US President-elect Donald Trump could threaten Africa's developing renewable energy sector.


It is estimated that from 2010 to 2015 an additional 20,000MW of power generation capacity entered operation in Africa, of which 7,500MW consisted of renewables. Over recent years, renewables’ share of projected capacity additions has been periodically adjusted upwards in African countries’ energy master plans as the cost of technology reduces and procurement processes become more efficient and competitive.

Virtually every country in Africa, even fragile states, has a procurement programme in some stage of development or implementation which includes renewables.
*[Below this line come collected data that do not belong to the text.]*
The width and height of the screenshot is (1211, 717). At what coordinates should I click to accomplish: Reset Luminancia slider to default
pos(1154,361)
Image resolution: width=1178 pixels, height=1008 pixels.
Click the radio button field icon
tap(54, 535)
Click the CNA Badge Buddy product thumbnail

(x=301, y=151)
For each dollar of investment in generation capacity, at least another 50% again is required in developing transmission and distribution infrastructure, the design of which is affected in various ways by the presence of renewables in the energy mix. 
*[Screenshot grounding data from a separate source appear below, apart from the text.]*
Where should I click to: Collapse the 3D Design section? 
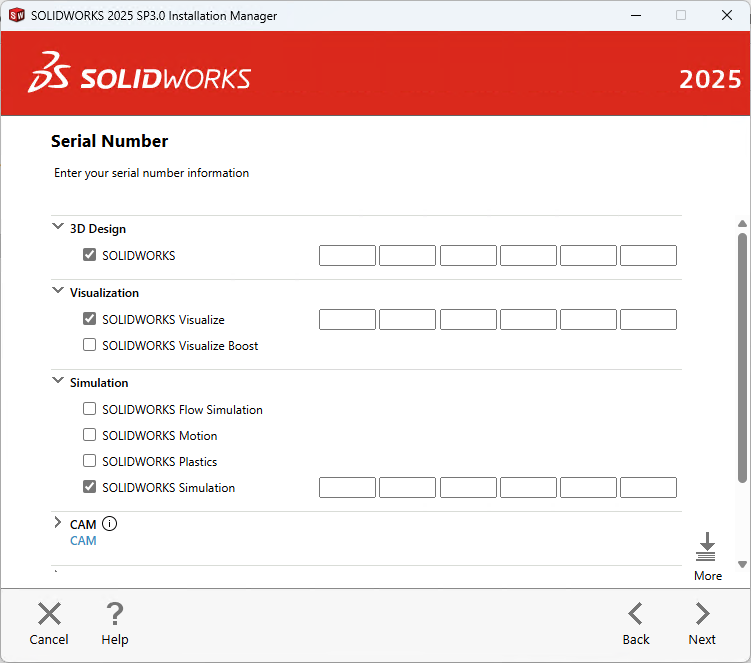57,227
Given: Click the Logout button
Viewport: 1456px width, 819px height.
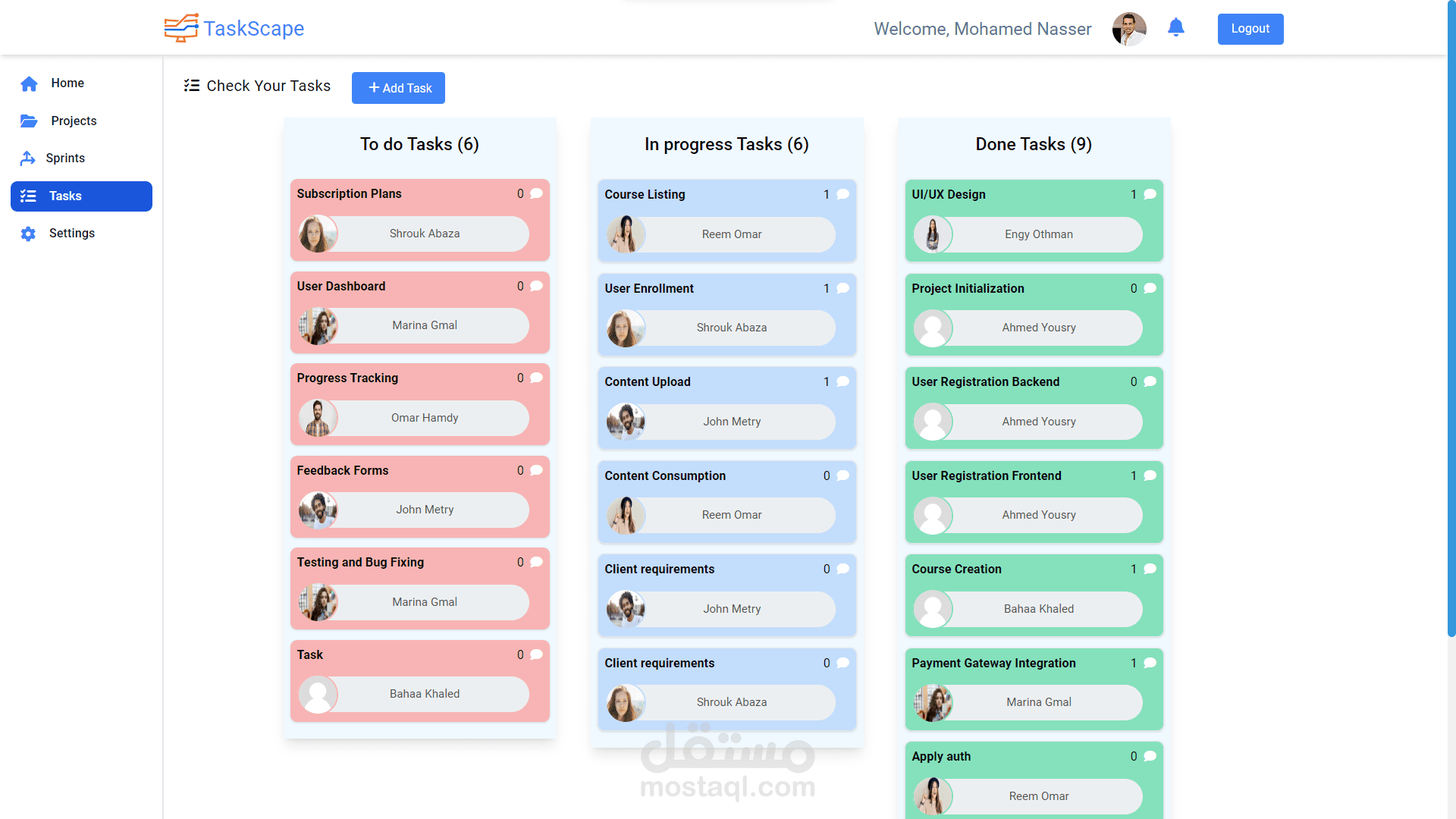Looking at the screenshot, I should 1250,29.
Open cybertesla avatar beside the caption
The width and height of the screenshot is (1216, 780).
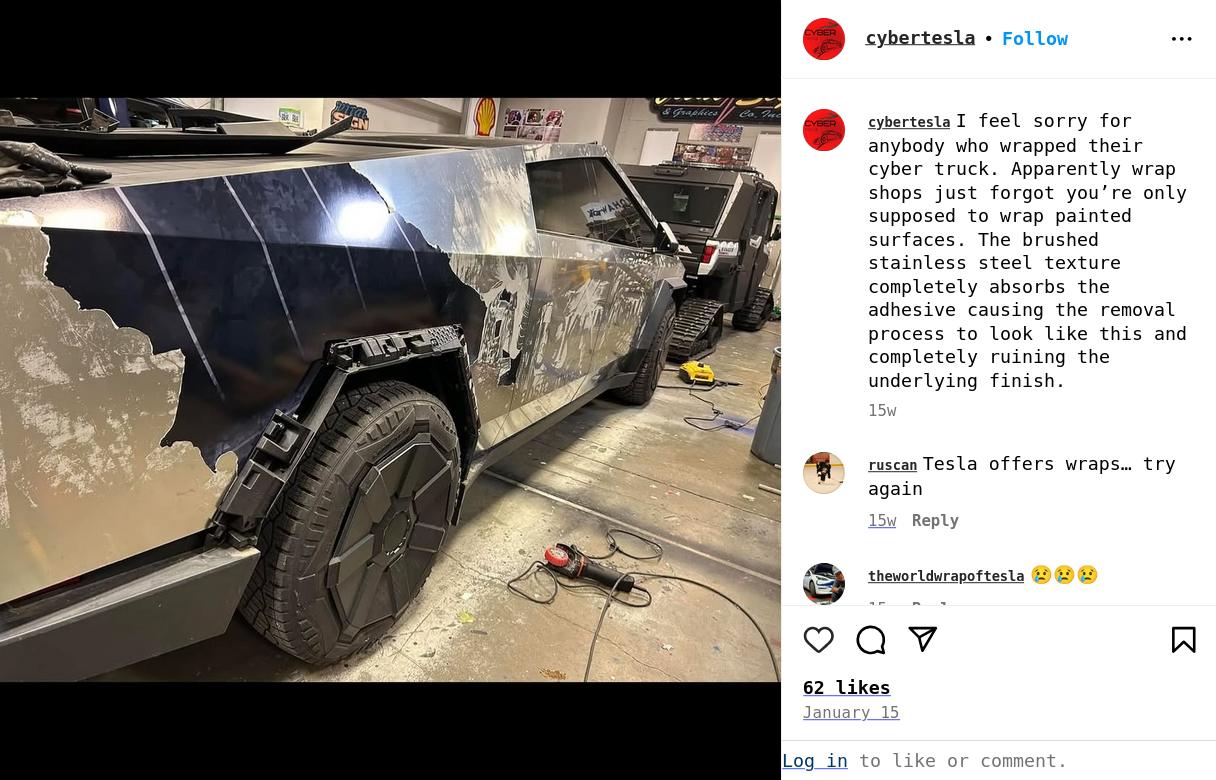tap(824, 130)
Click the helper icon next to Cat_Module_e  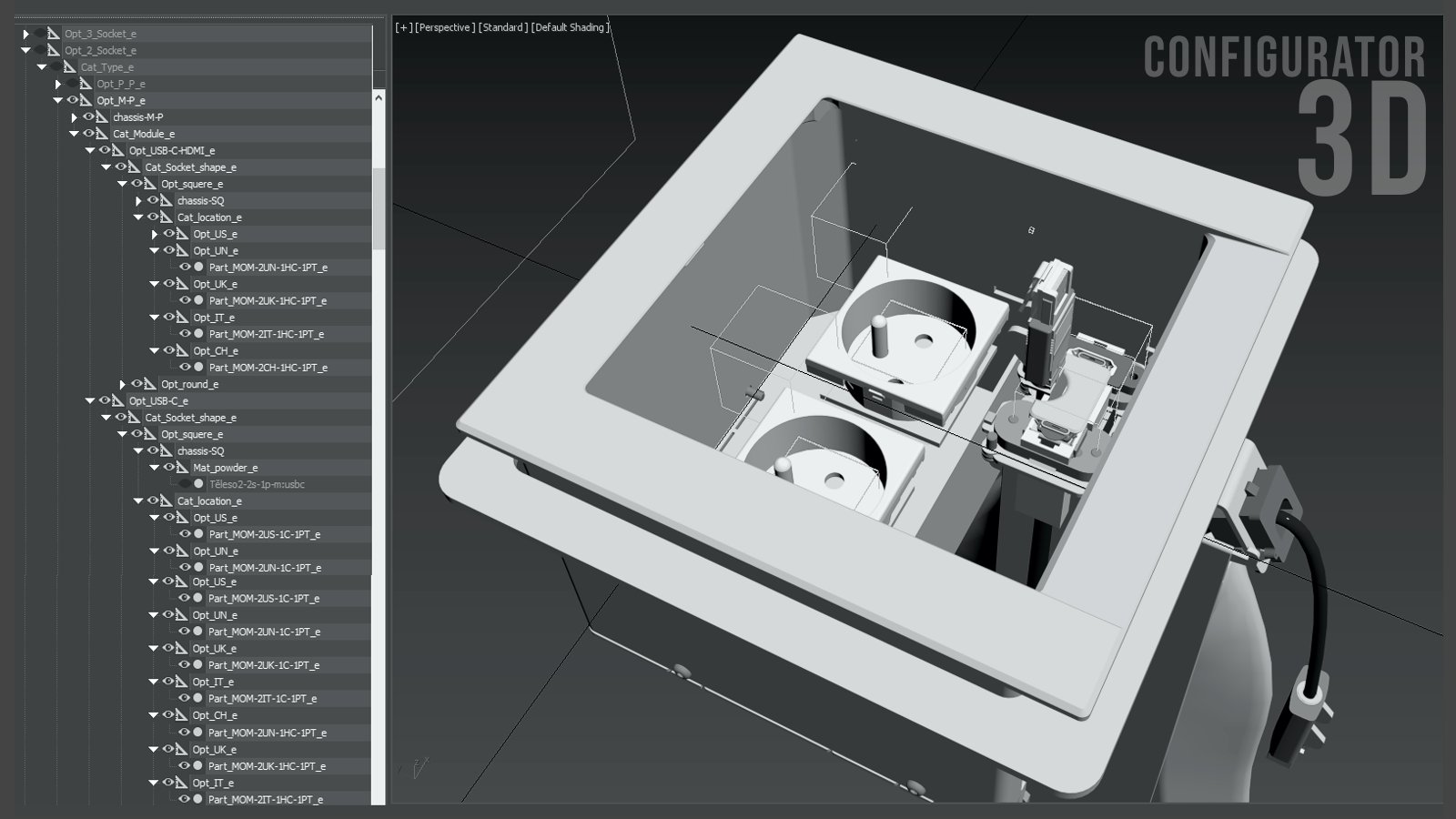(x=102, y=134)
Procurement processes and institutions, and legal and regulatory frameworks have evolved or been adapted to reflect the characteristics of renewable technologies.  Rural electrification programmes using renewables mini-grids have changed the economic viability of providing access to rural populations.     

US support and collaboration has been central to these developments at numerous levels, ranging from technical assistance, participation throughout the capital structure in private sector projects, debt syndication, public sector loans, supply chain credit facilities and provision of risk mitigation products.
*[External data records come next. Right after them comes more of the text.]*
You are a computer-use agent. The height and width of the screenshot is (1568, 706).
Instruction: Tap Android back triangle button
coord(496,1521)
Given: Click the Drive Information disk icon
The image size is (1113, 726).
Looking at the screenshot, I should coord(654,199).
This support and collaboration involves a network bilateral institutions such as OPIC, USAID and US EXIM; multilateral institutions including the World Bank Group and the African Development Bank; strategic partnerships such as the Climate Investment Funds facility; intermediaries including funds and regional institutions; and initiatives such as the African Renewable Energy Initiative (AREI) and Sustainable Energy for All (SE4All) and the US AID-led Power Africa initiative. 

The election of Donald Trump seems certain to result in a scaling back of US support for clean energy projects in Africa. Not only has he declared climate change to be a hoax, and indicated that the US will withdraw from the 2015 Paris agreement to limit global warming, but the institutional network referred to above through which the US participates also offends certain other core positions.

In particular, the view that there is no direct connection between global development and the national interest, economic isolationism as well as the idea that institutions such as US EXIM belong to a system of crony capitalism. Whilst a scaling back will have a major impact, it is difficult to predict its exact nature and extent. 

Whilst some of the institutions through which the US acts in this domain are bilateral, many are multilateral, and it seems clear from the statements around this month’s UN Climate Change Convention (COP22) conference in Marrakech that other countries and key stakeholders remain committed to the consensus view on climate change.  Further, values which are objectionable to the new administration are embedded in the institutional DNA of many of the relevant organisations. 

It seems most likely therefore that they will continue with the existing policy direction but with reduced support from the US. These events are happening at a time when the renewable energy industry appears to have reached the point of being fully cost-competitive with other technologies. 

In South Africa, for example, the cost per kWh of utility-scale solar generation in recent procurements has been below that of coal-fired generation, the cheapest thermal technology.  Whilst renewable technologies impose specific demands on the energy mix, they also allow decentralised generation which reduces the burden on grid infrastructure. 

The greatest threat to renewable energy projects in Africa arises not in relation to the industry itself, which becoming more regional, but from the scaling down of programmes and products – whether addressing capacity shortcomings in the public sector or market failure issues in the private sector – which are designed to bring about the conditions for accessing private finance and investment. 

Assuming a US withdrawal of this kind, it will be important whether there are any compensating trends.  It is possible that other countries will step up their commitments within the existing multilateral framework. 

Another possibility is that there will be a change in the institutional network with new multilateral institutions representing different constituencies playing a significant role, such as the BRICS development bank. An increase in bilateral support from other sources, particularly China, also seems likely.